Liebe Kati,
der Test, den man machen kann, ist ein quantitativer, das müssten Tierärzte eigentlich kennen. Ich wohne nicht in Deutschland und weiss daher nicht, wieviel das dort kostet.. Aber ich glaube auch, dass das bei Euch Sinn macht, weil FelV ganz unterschiedlich aussehen kann. Wenn der kleine eine geringe Viruslast hat, ist er regressiv, das heisst, dass sein Immunsystem es schafft, den Virus in Schach zu halten. Er hätte dann eine wesentlich bessere Lebenserwartung und wäre wesentlich weniger ansteckend für andere Katzen (allerdings kann sich das jederzeit ändern..). Eine hohe Viruslast würde heissen, dass er zur Zeit aktiv den Virus ausscheidet, und der Virus sich aktiv im Körper vermehrt. Dann sollte er auf keinen Fall mit anderen Katzen zusammensein, ausser sie haben auch FelV, oder aber er lebt schon lange mit ihnen zusammen (dann sind sie wahrscheinlich immun). Es gibt auch Katzen, die es schaffen, den Virus ganz zu eliminieren; garnicht so wenige sogar. Das passiert allerdings quasi nur dann, wenn die Katze schon älter ist und bereits ein funktionierendes Immunsystem hat aufbauen können.
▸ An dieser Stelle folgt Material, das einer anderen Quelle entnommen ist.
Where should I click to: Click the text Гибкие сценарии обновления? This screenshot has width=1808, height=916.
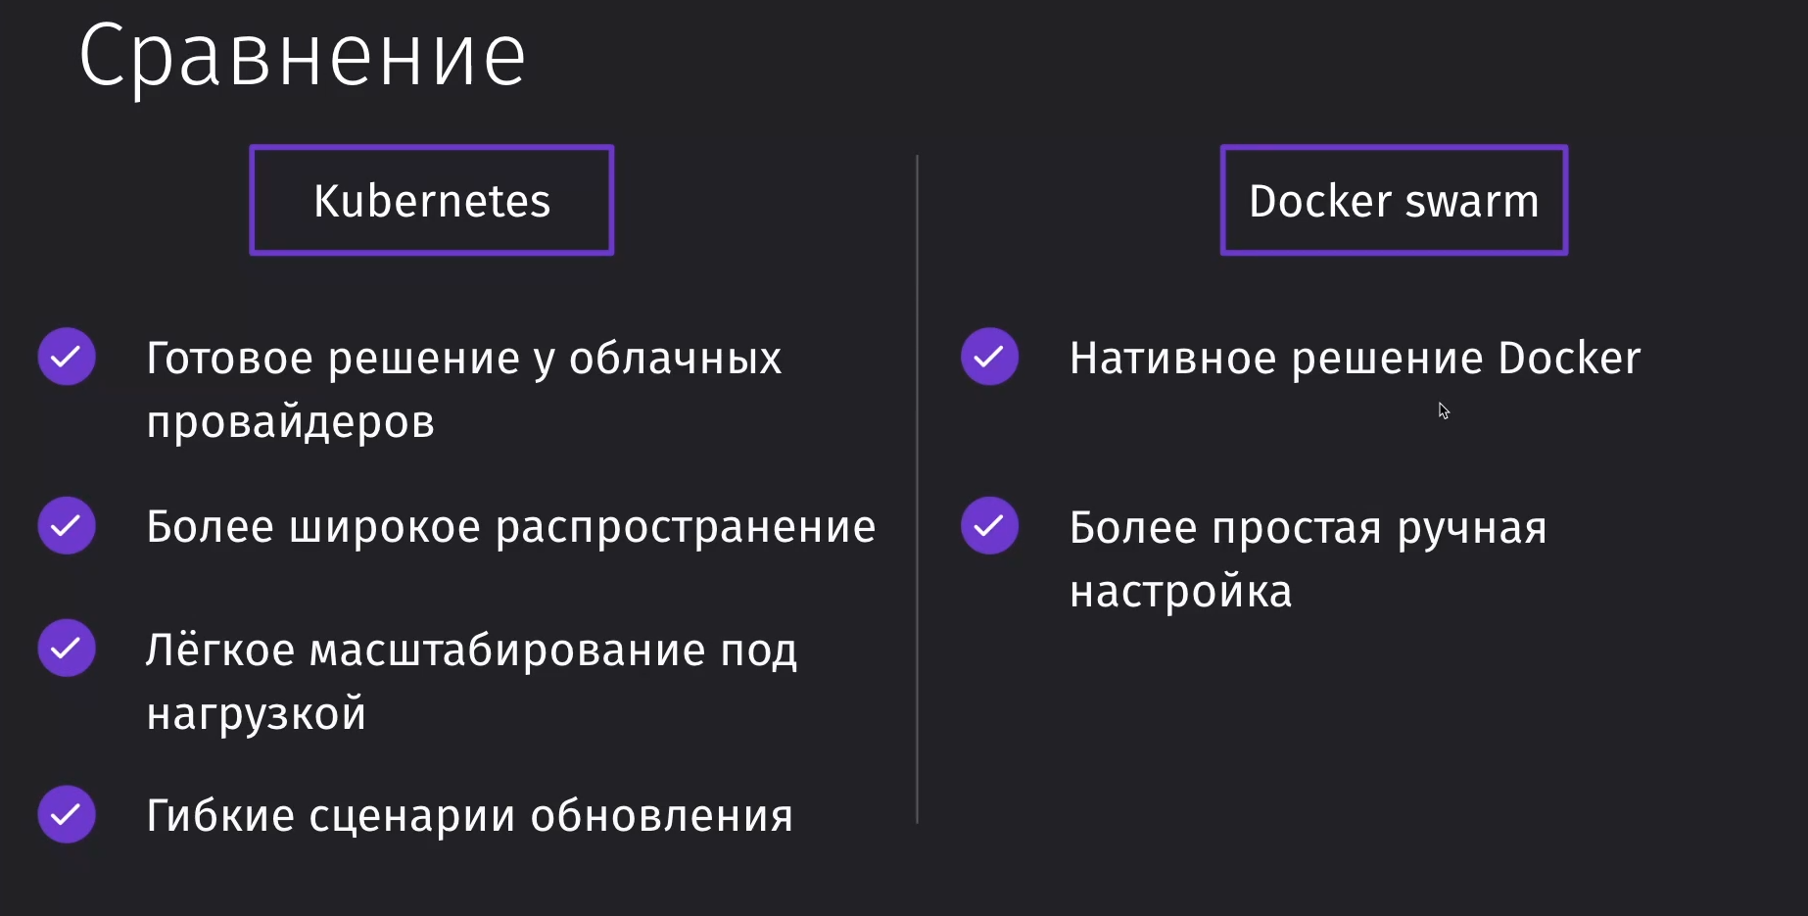[x=470, y=815]
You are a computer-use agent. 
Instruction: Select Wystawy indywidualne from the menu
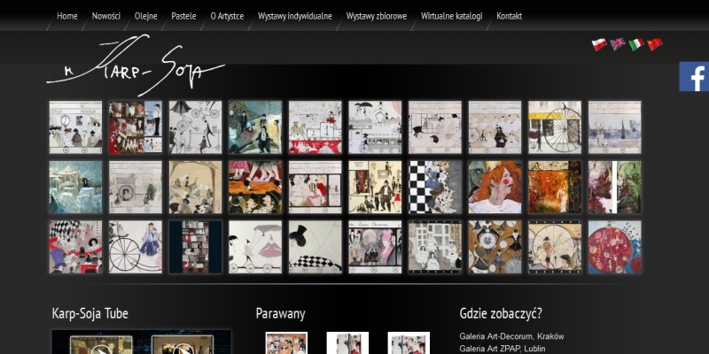pyautogui.click(x=296, y=16)
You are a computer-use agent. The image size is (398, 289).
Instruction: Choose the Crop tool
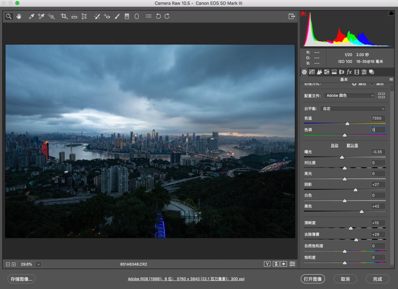[x=64, y=16]
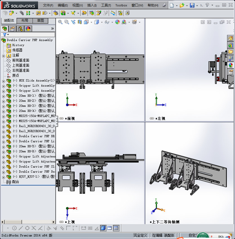Open the SolidWorks Resources home tab

tap(231, 38)
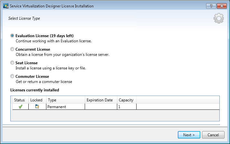The image size is (230, 144).
Task: Click the green checkmark status icon
Action: click(x=20, y=107)
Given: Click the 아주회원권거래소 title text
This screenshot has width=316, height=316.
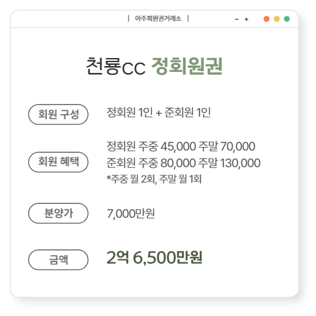Looking at the screenshot, I should click(x=158, y=18).
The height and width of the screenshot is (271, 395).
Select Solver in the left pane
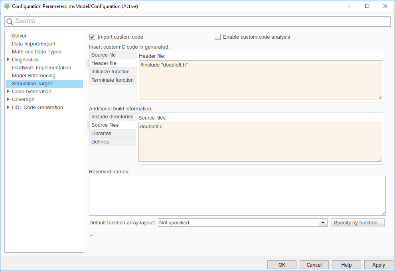click(19, 36)
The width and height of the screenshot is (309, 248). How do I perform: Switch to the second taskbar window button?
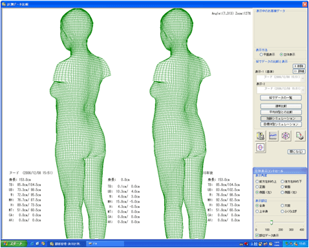click(105, 243)
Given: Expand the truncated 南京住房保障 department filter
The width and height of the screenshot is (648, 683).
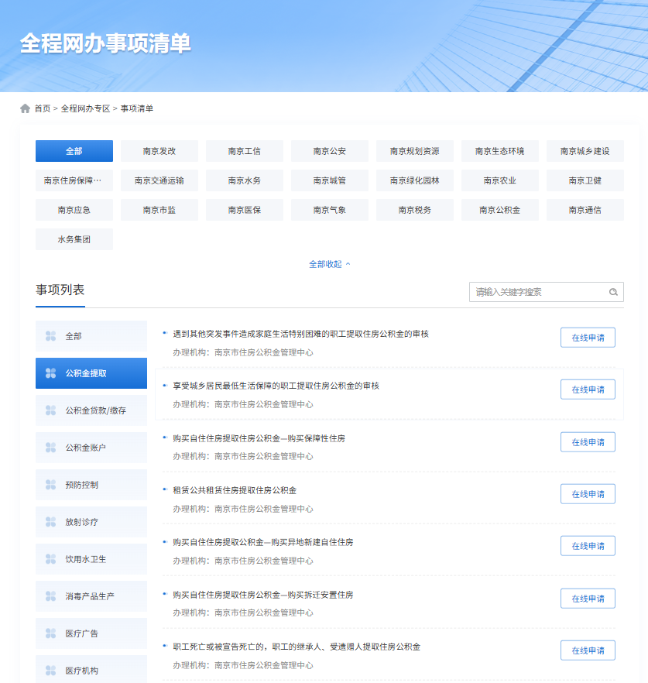Looking at the screenshot, I should click(74, 180).

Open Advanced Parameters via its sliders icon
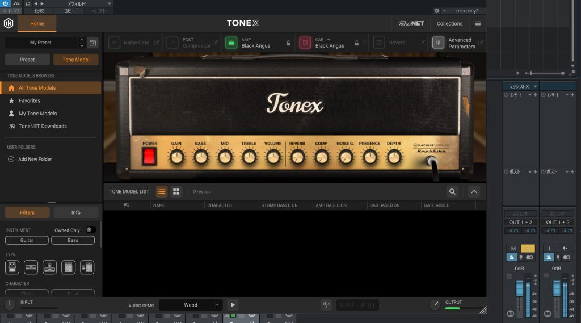coord(438,43)
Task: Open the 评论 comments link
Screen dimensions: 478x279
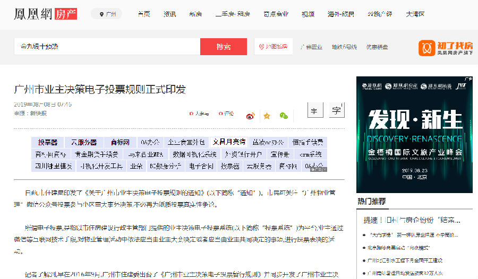Action: [226, 114]
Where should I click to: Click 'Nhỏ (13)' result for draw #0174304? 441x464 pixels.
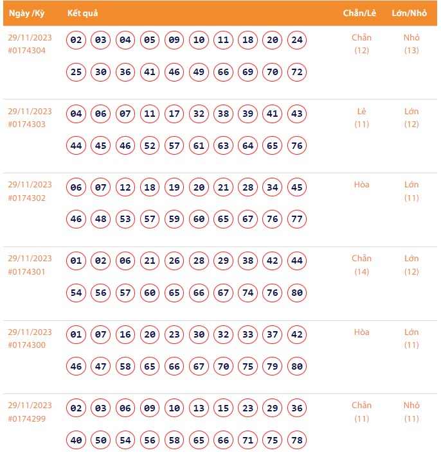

Aber wie immer, genau wissen kann man all das nie. Ich habe schon von Katzenbesitzern gelesen, deren Katzen trotz miserabler Prognose ein langes und schönes, gesundes Leben leben konnten. Am Wichtigsten ist jetzt, sich gut um den Kleinen zu kümmern - hochwertiges Futter, kein Stress (das ist besonders wichtig bei FelV), eventuell irgendwas zur Immunstärkung und zum Tierarzt gehen, sobald irgendein neues Symptom auftritt, weil Krankheiten bei FelV schnell schlimm werden können (weil das Immunsystem schwach ist). Alles Liebe Euch, ich hoffe, er bleibt noch lange gesund!